The SU8 master (mold) was fabricated as follows: A phosphor bronze substrate was cleaned in a diluted nitric acid (68% acid and water in the volume ratio 1:2), washed in deionized water and acetone and finally dried in an oven for 30 min at 100 °C. After cooling to the laboratory temperature, 25 μm high layer of SU8–2025 (MicroChem) was spin coated on the substrate. This layer was pre-baked for 20 min at 100 °C on a hot plate, exposed through a mask, post-baked for 4 min at 100 °C and developed. PDMS (Sylgard 184, Dow Corning) was prepared by thorough mixing the pre-polymer and the curing agent in the weight ratio 10:1. After degassing, PDMS was poured onto the SU8 master and again degassed. Then the PDMS layer was placed in a drier at 70 °C for 60 min. The cured PDMS was peeled off the master and the holes for electrolyte delivery were punched at required locations. The PDMS surface was finally cleaned with isopropylalcohol and dried with nitrogen. Another PDMS slab was prepared on a glass substrate and pre-polymerized at 90 °C for 9 min. The two PDMS layers were brought in contact and placed in a drier for 30 min to finish the microchip fabrication. A very good irreversible sealing of the two PDMS layers was obtained.

Electrokinetic characteristics

The current monitoring technique^{23, 24} was used to evaluate the electro-osmotic characteristics of the PDMS substrate coated with BSA. The used Tris-BSA buffer (Sigma T-6789, 50 mM Tris, 138 mM NaCl, 2.7 mM KCl, pH=8,1% bovine serum albumin) contains several electroneutral molecules, tris(hydroxymethyl)aminomethane cation (pK_a=8.1), anion forms of BSA (pI=4.6),²⁵ Na⁺, K⁺, Cl⁻, H⁺ and OH⁻. Consideration of all these compounds and their dissociation interactions brings strong difficulties in the analysis of transport processes. Because the NaCl concentration (138 mM) in the Tris-BSA buffer is much higher than the concentrations of the other ions, we assumed that the Tris-BSA buffer approximately behaves like the uni-univalent Na⁺Cl⁻ electrolyte. Hence the expression “electrolyte concentration” used in the following experimental and modeling sections refers to NaCl concentration in the electrolytes.

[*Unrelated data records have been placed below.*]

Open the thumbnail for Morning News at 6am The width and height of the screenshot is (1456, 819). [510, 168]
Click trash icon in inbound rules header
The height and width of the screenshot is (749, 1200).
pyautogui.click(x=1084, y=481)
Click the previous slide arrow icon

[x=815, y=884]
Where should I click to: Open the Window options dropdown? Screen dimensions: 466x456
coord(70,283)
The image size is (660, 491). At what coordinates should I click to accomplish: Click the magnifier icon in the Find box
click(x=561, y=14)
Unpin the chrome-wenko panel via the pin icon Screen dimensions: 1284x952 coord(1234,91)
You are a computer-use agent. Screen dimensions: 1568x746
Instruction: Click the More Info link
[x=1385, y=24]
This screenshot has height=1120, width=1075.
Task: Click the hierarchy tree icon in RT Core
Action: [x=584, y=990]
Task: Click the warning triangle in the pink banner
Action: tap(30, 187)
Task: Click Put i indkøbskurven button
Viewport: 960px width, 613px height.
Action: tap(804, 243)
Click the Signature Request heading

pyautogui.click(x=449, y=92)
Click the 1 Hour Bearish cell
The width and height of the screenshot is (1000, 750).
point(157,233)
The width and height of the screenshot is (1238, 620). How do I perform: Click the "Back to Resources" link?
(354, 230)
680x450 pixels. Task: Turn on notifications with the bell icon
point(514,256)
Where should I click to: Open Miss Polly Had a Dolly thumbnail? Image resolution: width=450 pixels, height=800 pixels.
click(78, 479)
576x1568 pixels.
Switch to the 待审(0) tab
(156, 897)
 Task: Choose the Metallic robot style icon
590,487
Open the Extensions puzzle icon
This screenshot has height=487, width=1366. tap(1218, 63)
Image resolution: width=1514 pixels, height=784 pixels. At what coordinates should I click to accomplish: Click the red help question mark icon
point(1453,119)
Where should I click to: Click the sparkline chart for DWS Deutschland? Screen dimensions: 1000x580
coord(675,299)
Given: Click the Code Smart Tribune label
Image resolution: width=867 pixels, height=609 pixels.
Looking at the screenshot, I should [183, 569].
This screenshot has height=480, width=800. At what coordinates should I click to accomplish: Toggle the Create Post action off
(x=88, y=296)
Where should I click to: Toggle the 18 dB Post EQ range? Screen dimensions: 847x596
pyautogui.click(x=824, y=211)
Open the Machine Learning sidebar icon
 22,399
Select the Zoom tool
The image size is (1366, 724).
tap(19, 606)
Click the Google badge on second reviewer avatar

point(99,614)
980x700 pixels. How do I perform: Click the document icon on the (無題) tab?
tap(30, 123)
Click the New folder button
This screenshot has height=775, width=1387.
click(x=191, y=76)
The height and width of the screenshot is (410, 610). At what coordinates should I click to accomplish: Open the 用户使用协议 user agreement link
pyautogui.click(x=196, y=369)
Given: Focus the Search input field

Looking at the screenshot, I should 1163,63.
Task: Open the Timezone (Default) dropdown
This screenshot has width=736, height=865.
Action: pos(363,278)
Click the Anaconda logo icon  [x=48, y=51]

The current monitoring technique is based on the measurement of the electric current flowing through a microcapillary under a constant difference of the electric potential. If the electrolyte concentration varies at the microcapillary inlet, the averaged electrolyte conductivity in the microcapillary changes together with the observed electric current.

The experimental procedure, which we used in our study, can be shortly described as follows: (i) the microchannel was filled with the blocking buffer Tris-BSA (10 min) to coat the PDMS surface, (ii) the channel was filled with Tris-BSA buffer of a chosen concentration c₁, (iii) a constant DC voltage ΔΦ_T was imposed on the channel, (iv) when a constant electric current response was obtained, Tris-BSA buffer with concentration of c₂=2c₁ was introduced into the inlet (anode) reservoir, (v) the duration of the electric current increase Δτ was measured. We also define the characteristic electrolyte concentration of this experiment c₀≡(c₁+c₂)∕2.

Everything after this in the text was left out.